Dalli-Skandal zeigt, dass das Register bisher nicht ernst genommen wird

Der Skandal um den ehemaligen Gesundheitskommissar John Dalli zeigt,  dass ein Register, in dem sich viele relevante Akteure gar nicht wiederfinden, nutzlos ist. Und es zeigt, wie wenig ein Register seinen Zweck erfüllt, wenn die Kommissare es nicht ernst nehmen und sich trotzdem unbeschwert mit nicht registrierten Lobbyisten treffen. Dies haben wir in der Vergangenheit nicht nur bei Dalli beobachtet. Für nächsten Sommer ist eine größere Überprüfung des Registers geplant, die auch die Frage berücksichtigen soll, ob der freiwillige Ansatz der richtige ist.
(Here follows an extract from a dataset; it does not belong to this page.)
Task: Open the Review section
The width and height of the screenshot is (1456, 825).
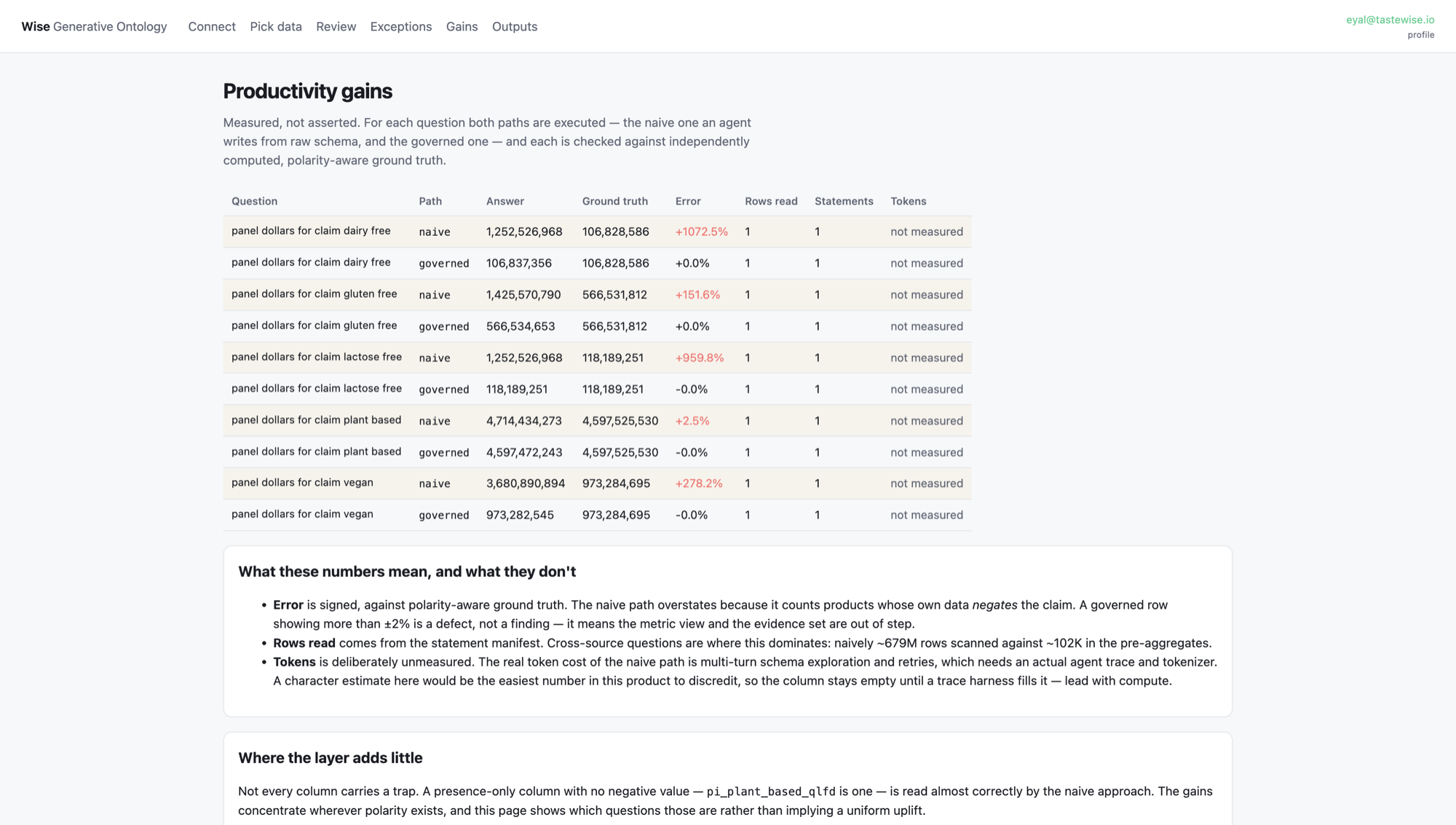Action: (x=336, y=26)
LobbyControl wird gemeinsam mit dem europäischen Netzwerk ALTER-EU alles daran setzen, Kommission und Öffentlichkeit davon zu überzeugen, dass das Register einen wirklichen Nutzen nur dann erbringt, wenn es verpflichtend ausgestaltet und mit ernstzunehmenden Sanktionen versehen wird.